Я подбрасывала в руках этот тяжелый мячик, по нему полыхал свет огня, думала:
- Этот мячик останется мой. Вечер пролетит, все пройдет. Это будет залог, что было.
ГЛАВА ЧЕТВЕРТАЯ
Завтра отъезд. Мой отпуск кончается. Днем, среди сборов, прочла Страсти-Мордасти. Вещь грозная в своей голой чистоте, в своей ужасности, очень тихой. Был какой-то особенный вечер. Все ушли, молодежь внизу, мы втроем - и он стал рассказывать. О чем? Разве скажешь? Вечер с ним -это жизнь.
- Хороший человек, между прочим... очень хороший человек... - (о ком-то) и покачал сверху вниз, еле-еле, углубленно в себя - или в эту чью-то хорошесть - головой. А пальцы мнут папиросу. Зажег спичку - и рассказ дальше, до следующего случая, когда прорвет в счастье, что:
- Чорт его побери, понимаете ли, чорт его знает, как хорошо...
И широкий, сдающийся на невозможность выразить - всплеск длинных рук.

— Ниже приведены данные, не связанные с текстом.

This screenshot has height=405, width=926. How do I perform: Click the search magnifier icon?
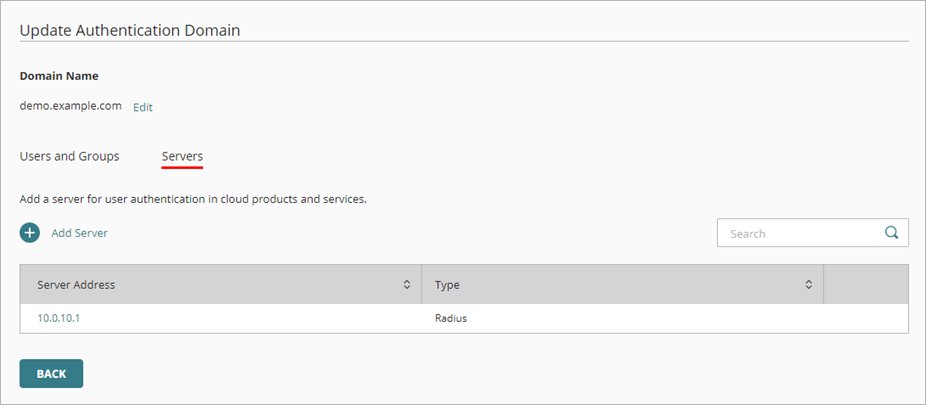[891, 233]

========= Но я сегодня в тумане. Страсти-Мордасти. Мне кажется, а может быть, оно так и есть, в литературе нет вещи более сильной: в ней все концы и начала. Мне душно сегодня весь день. [231]

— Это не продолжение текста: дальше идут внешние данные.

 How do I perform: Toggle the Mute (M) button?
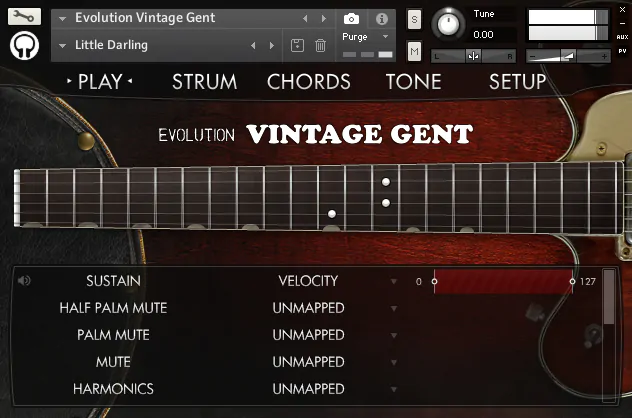tap(415, 50)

Сквозь условности часа - столовая, Сорренто, Горькому шестьдесят лет в каждом его слове, в каждом жесте и в немыслимости завтрашнего отъезда мне повелительно стоит над миром пьяный горем день, когда Горький вышел во двор из подвала, простясь с больным мальчиком.
Упрямо, самозабвенно, мне это кажется последним и наибольшим.
А Горький, точно зная, что со мной, спокойно и щедро - жестоко? - кроет козырем и эту карту. Он ведь знает эту нелепую жажду, все бросив, остаться в том подвале, - не этой ли жаждой был пьян его уход из него? Он знает нищету подобого разрешения вопроса. Он знает, что этот вопрос так нельзя разрешать. Ненавистник теории и споров об отвлеченном, он продолжает сказывать жизнь, и волна за волной, жизнь, как волна песок (драгоценна каждая песчинка), плещет в вечер судьбу за судьбой. Неповторимо, незаменимо, незабываемо ничто. И именно потому в том подвале нельзя остаться, - силы человека таинственны и огромны, человек - людям нужен, жизнь богаче себя самой. Не жалостью, не лирическим взрывом единичного героизма лечится эта рана. Он презирает кустарничество, самозванство. Он всю свою жизнь борется с этим клубком в горле, со слезной волной в час волнения. Она готова затопить мир, но существо ее - эмоционально, как дрожь при звуках оркестра. Омывая в легковесных водах понимание, эта волна одновременно служит человеку и спасательным от волны кругом, не дающим ему окунуться в настоящую глубину.